EXERCISE: Write out the items word for word, from the line containing "How do I perform: Switch" up to and including the last line of the items, and omit the pictures.

** start DATASET ENTRIES **

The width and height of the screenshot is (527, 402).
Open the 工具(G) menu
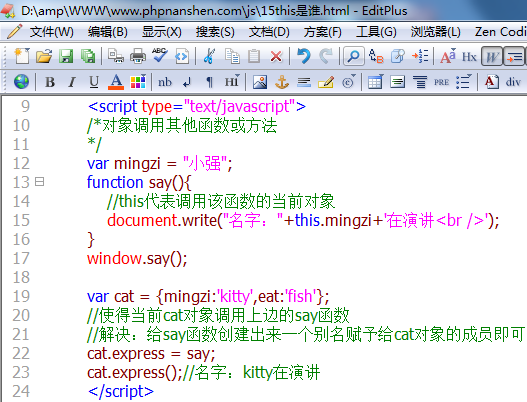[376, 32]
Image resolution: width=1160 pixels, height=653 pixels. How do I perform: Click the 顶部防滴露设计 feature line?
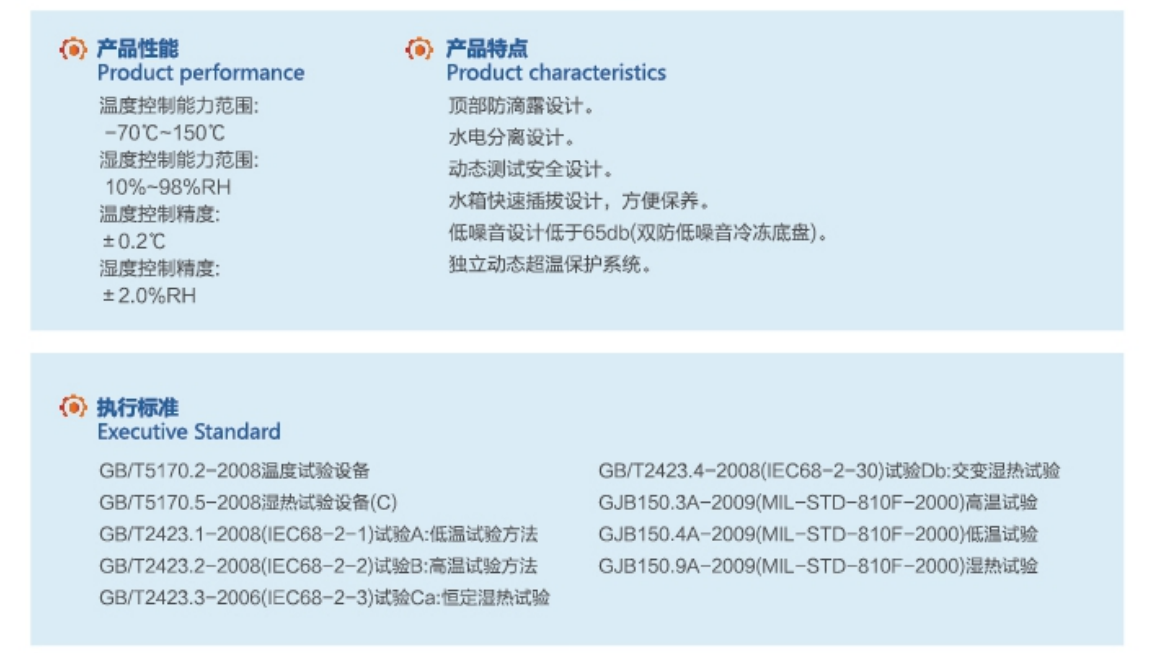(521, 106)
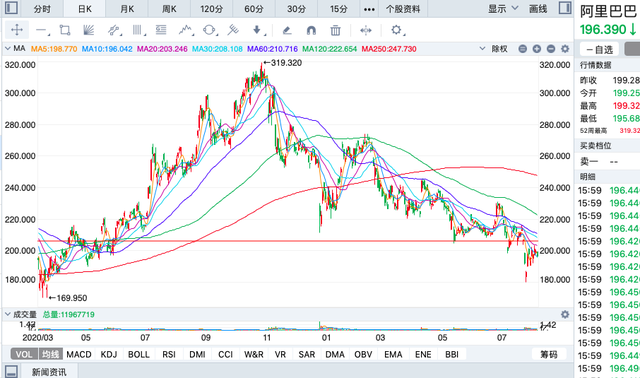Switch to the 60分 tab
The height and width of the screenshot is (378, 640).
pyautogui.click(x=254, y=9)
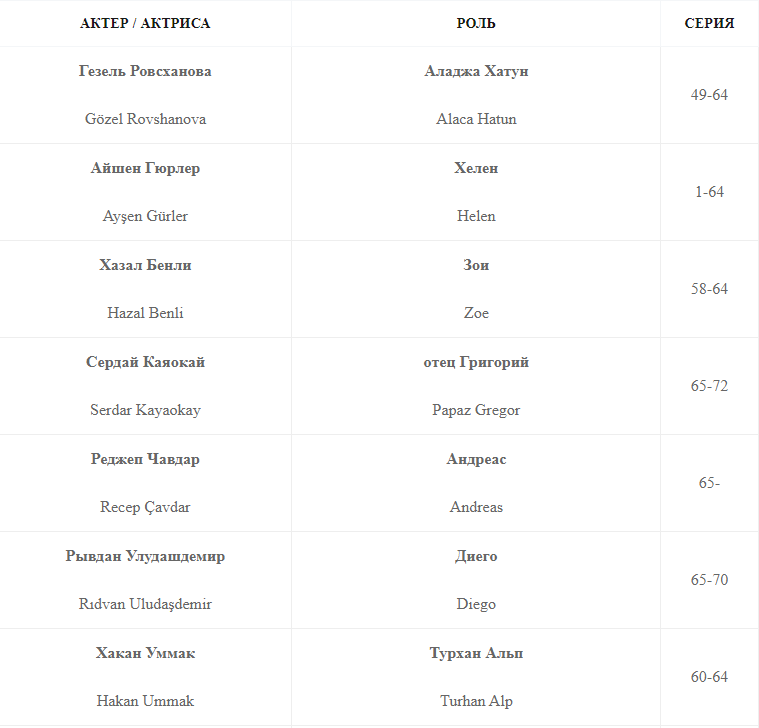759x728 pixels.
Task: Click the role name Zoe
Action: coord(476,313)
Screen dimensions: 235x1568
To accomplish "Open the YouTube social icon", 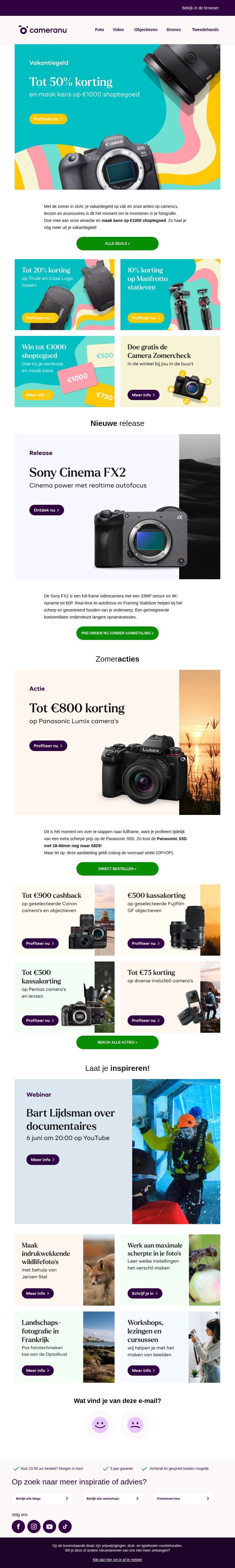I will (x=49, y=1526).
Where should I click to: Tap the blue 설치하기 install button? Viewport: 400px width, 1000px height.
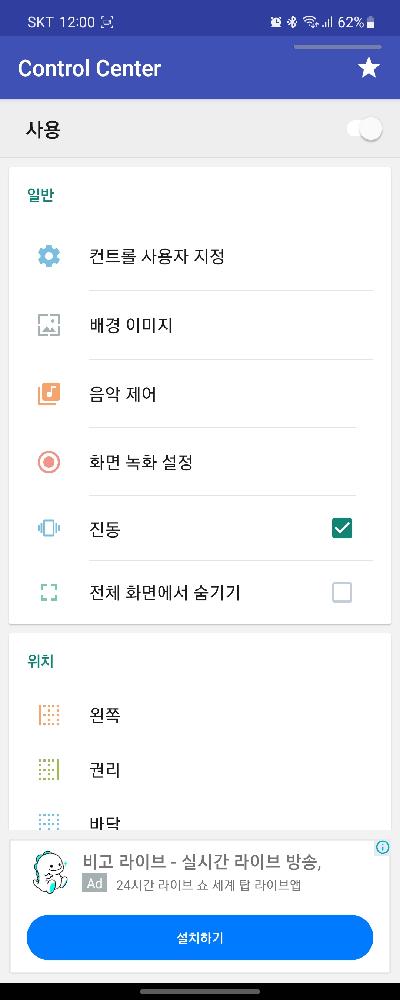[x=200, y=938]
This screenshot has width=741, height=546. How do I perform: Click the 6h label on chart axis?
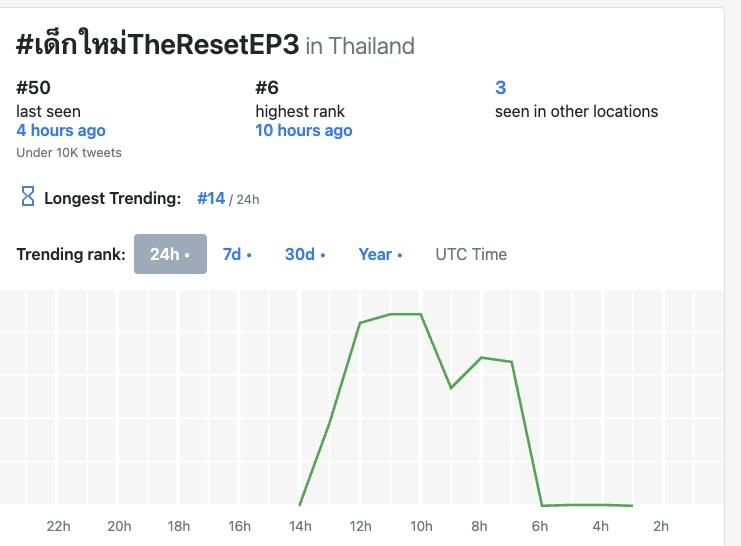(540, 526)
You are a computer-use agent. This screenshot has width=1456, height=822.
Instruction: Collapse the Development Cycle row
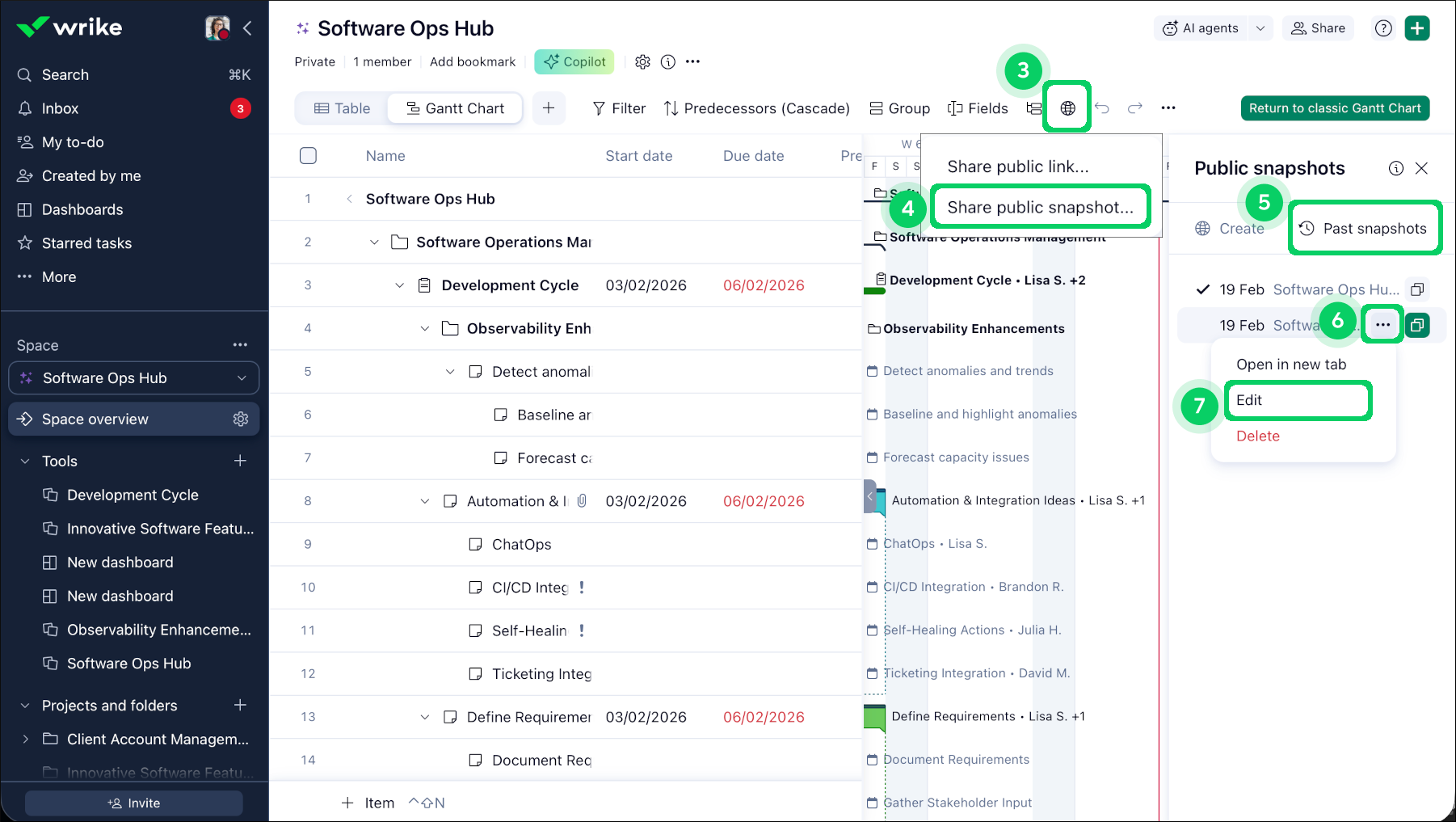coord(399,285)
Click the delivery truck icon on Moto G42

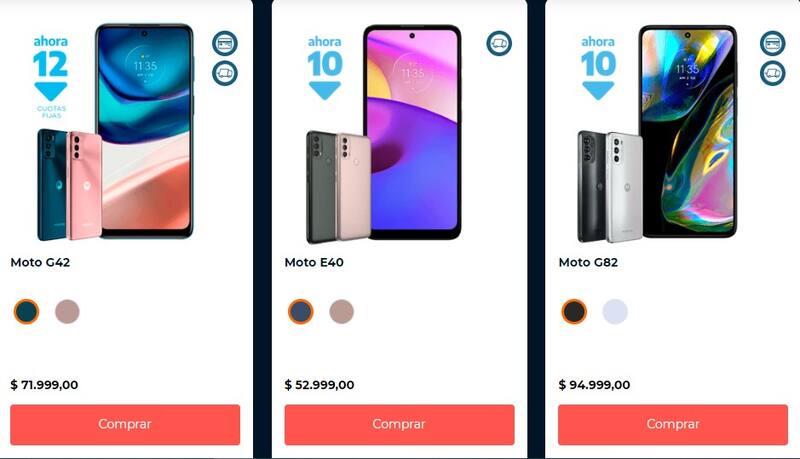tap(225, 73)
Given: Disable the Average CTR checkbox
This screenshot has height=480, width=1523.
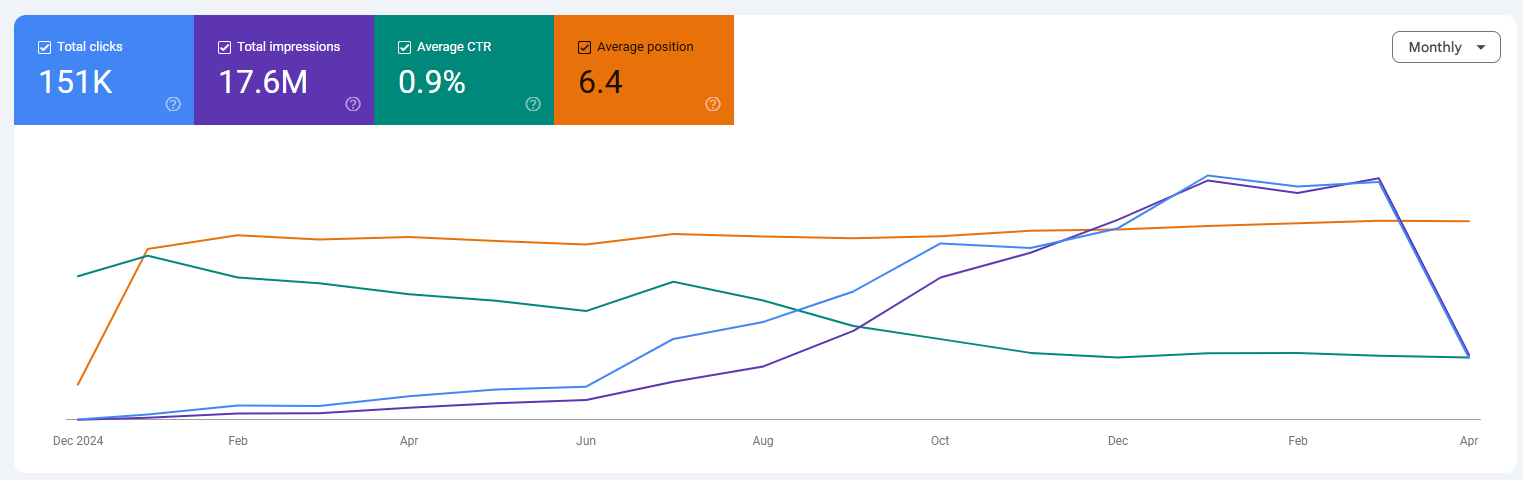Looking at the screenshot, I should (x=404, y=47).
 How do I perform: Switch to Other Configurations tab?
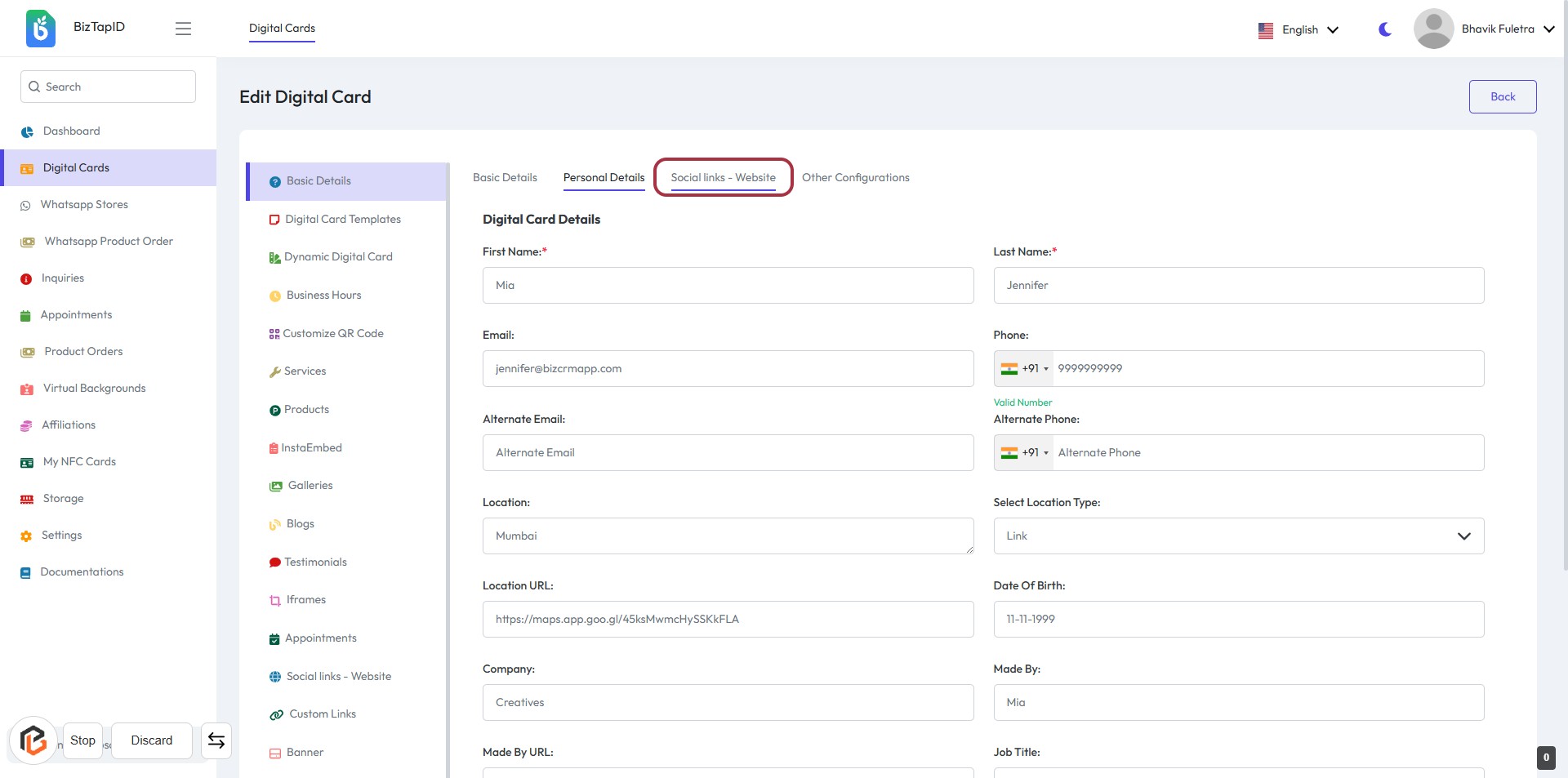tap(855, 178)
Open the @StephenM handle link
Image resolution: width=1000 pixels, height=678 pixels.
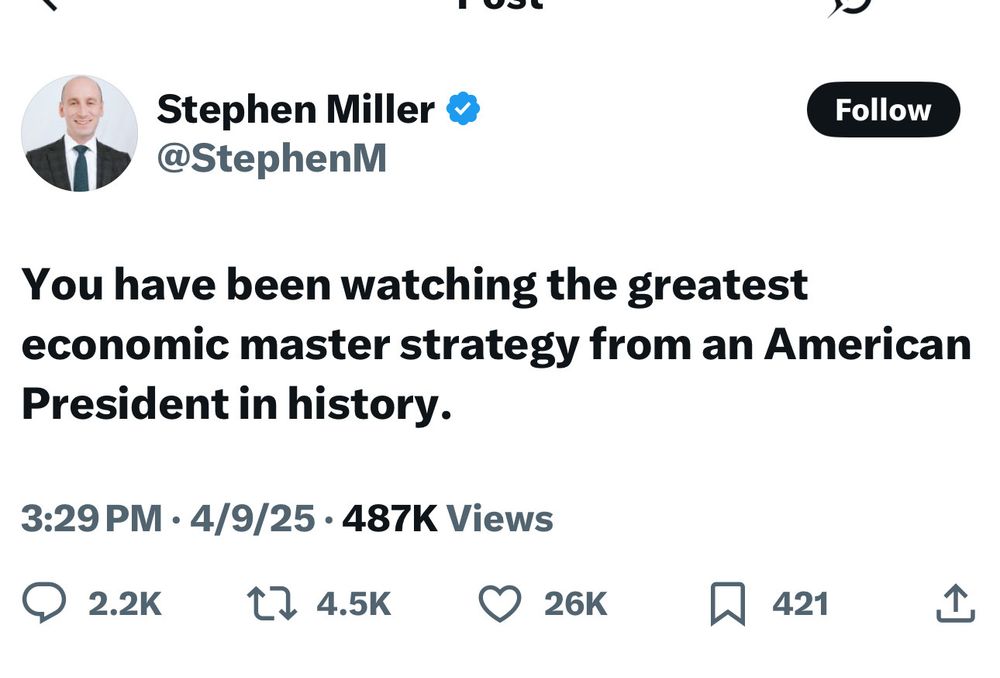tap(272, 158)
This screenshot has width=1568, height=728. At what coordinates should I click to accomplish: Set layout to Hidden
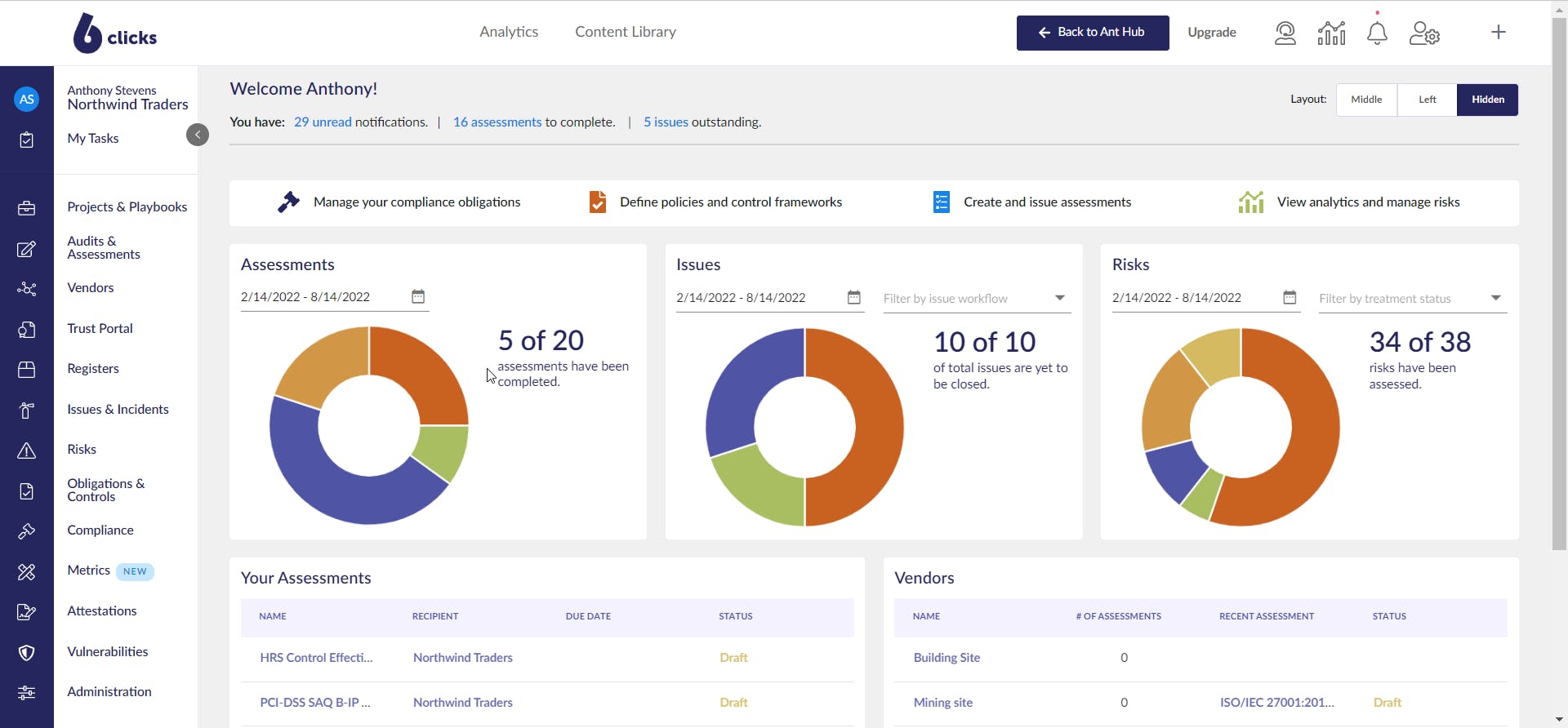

** end DATASET ENTRIES **

FINISHED TASK:
 How do I perform: Switch to Other Configurations tab?
tap(855, 178)
Open the @StephenM handle link
Image resolution: width=1000 pixels, height=678 pixels.
tap(272, 158)
This screenshot has width=1568, height=728. At what coordinates should I click to accomplish: Set layout to Hidden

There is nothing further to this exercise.